EXERCISE:
Produce an exact copy of all records below.
START EXTRACTED ENTRIES
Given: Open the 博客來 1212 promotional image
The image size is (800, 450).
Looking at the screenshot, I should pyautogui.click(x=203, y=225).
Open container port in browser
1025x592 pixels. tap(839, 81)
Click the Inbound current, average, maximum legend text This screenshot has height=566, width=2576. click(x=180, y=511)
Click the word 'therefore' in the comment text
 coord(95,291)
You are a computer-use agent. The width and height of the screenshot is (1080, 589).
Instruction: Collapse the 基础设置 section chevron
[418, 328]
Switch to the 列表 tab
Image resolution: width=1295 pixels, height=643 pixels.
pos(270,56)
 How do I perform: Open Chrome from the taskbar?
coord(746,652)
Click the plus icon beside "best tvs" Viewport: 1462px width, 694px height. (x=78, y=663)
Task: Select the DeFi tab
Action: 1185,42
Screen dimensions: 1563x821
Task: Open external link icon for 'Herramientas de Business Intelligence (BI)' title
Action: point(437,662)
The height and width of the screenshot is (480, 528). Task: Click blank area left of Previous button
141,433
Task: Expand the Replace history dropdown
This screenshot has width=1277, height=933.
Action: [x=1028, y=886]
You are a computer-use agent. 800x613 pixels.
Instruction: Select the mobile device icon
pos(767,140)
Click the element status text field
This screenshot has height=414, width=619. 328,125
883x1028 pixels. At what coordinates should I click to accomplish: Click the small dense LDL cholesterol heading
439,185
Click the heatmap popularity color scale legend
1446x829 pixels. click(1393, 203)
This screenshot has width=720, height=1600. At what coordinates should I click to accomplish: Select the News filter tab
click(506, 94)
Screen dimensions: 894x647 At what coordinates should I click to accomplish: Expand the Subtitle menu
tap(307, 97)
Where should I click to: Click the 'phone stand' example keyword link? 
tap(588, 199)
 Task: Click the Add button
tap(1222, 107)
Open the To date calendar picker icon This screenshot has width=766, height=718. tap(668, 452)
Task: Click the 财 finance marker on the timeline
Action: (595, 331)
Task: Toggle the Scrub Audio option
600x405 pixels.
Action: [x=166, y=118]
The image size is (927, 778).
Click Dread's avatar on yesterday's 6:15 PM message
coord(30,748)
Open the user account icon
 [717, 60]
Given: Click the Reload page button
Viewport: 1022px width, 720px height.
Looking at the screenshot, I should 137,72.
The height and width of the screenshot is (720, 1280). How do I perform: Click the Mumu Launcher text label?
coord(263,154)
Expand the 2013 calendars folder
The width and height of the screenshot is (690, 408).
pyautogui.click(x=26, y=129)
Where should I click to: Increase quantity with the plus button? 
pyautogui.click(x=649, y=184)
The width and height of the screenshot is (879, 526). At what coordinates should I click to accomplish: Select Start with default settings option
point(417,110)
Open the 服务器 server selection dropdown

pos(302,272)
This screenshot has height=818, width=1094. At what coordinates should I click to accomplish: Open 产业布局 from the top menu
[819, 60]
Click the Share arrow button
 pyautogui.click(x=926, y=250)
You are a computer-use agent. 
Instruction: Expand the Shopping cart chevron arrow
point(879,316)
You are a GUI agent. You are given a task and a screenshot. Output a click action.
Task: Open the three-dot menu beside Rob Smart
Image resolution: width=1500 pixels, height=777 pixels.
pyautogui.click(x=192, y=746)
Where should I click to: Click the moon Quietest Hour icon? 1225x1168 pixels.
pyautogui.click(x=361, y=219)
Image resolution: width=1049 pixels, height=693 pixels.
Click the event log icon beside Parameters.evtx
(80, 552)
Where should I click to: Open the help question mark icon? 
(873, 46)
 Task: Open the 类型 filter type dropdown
END EXTRACTED ENTRIES
TASK RESULT:
Given: Open the 博客來 1212 promotional image
The image size is (800, 450).
Looking at the screenshot, I should pyautogui.click(x=203, y=225).
Open container port in browser
1025x592 pixels. tap(839, 81)
Click the Inbound current, average, maximum legend text This screenshot has height=566, width=2576. click(x=180, y=511)
Click the word 'therefore' in the comment text
 coord(95,291)
You are a computer-use agent. The width and height of the screenshot is (1080, 589).
Instruction: Collapse the 基础设置 section chevron
[418, 328]
Switch to the 列表 tab
Image resolution: width=1295 pixels, height=643 pixels.
pos(270,56)
 How do I perform: Open Chrome from the taskbar?
coord(746,652)
Click the plus icon beside "best tvs" Viewport: 1462px width, 694px height. (x=78, y=663)
Task: Select the DeFi tab
Action: 1185,42
Screen dimensions: 1563x821
Task: Open external link icon for 'Herramientas de Business Intelligence (BI)' title
Action: point(437,662)
The height and width of the screenshot is (480, 528). Task: Click blank area left of Previous button
141,433
Task: Expand the Replace history dropdown
This screenshot has width=1277, height=933.
Action: [x=1028, y=886]
You are a computer-use agent. 800x613 pixels.
Instruction: Select the mobile device icon
pos(767,140)
Click the element status text field
This screenshot has height=414, width=619. 328,125
883x1028 pixels. At what coordinates should I click to accomplish: Click the small dense LDL cholesterol heading
439,185
Click the heatmap popularity color scale legend
1446x829 pixels. click(1393, 203)
This screenshot has width=720, height=1600. At what coordinates should I click to accomplish: Select the News filter tab
click(506, 94)
Screen dimensions: 894x647 At what coordinates should I click to accomplish: Expand the Subtitle menu
tap(307, 97)
Where should I click to: Click the 'phone stand' example keyword link? 
tap(588, 199)
 Task: Click the Add button
tap(1222, 107)
Open the To date calendar picker icon This screenshot has width=766, height=718. tap(668, 452)
Task: Click the 财 finance marker on the timeline
Action: (595, 331)
Task: Toggle the Scrub Audio option
600x405 pixels.
Action: [x=166, y=118]
The image size is (927, 778).
Click Dread's avatar on yesterday's 6:15 PM message
coord(30,748)
Open the user account icon
 [717, 60]
Given: Click the Reload page button
Viewport: 1022px width, 720px height.
Looking at the screenshot, I should 137,72.
The height and width of the screenshot is (720, 1280). How do I perform: Click the Mumu Launcher text label?
coord(263,154)
Expand the 2013 calendars folder
The width and height of the screenshot is (690, 408).
pyautogui.click(x=26, y=129)
Where should I click to: Increase quantity with the plus button? 
pyautogui.click(x=649, y=184)
The width and height of the screenshot is (879, 526). At what coordinates should I click to accomplish: Select Start with default settings option
point(417,110)
Open the 服务器 server selection dropdown

pos(302,272)
This screenshot has height=818, width=1094. At what coordinates should I click to accomplish: Open 产业布局 from the top menu
[819, 60]
Click the Share arrow button
 pyautogui.click(x=926, y=250)
You are a computer-use agent. 
Instruction: Expand the Shopping cart chevron arrow
point(879,316)
You are a GUI agent. You are given a task and a screenshot. Output a click action.
Task: Open the three-dot menu beside Rob Smart
Image resolution: width=1500 pixels, height=777 pixels.
pyautogui.click(x=192, y=746)
Where should I click to: Click the moon Quietest Hour icon? 1225x1168 pixels.
pyautogui.click(x=361, y=219)
Image resolution: width=1049 pixels, height=693 pixels.
Click the event log icon beside Parameters.evtx
(80, 552)
Where should I click to: Open the help question mark icon? 
(873, 46)
 Task: Open the 类型 filter type dropdown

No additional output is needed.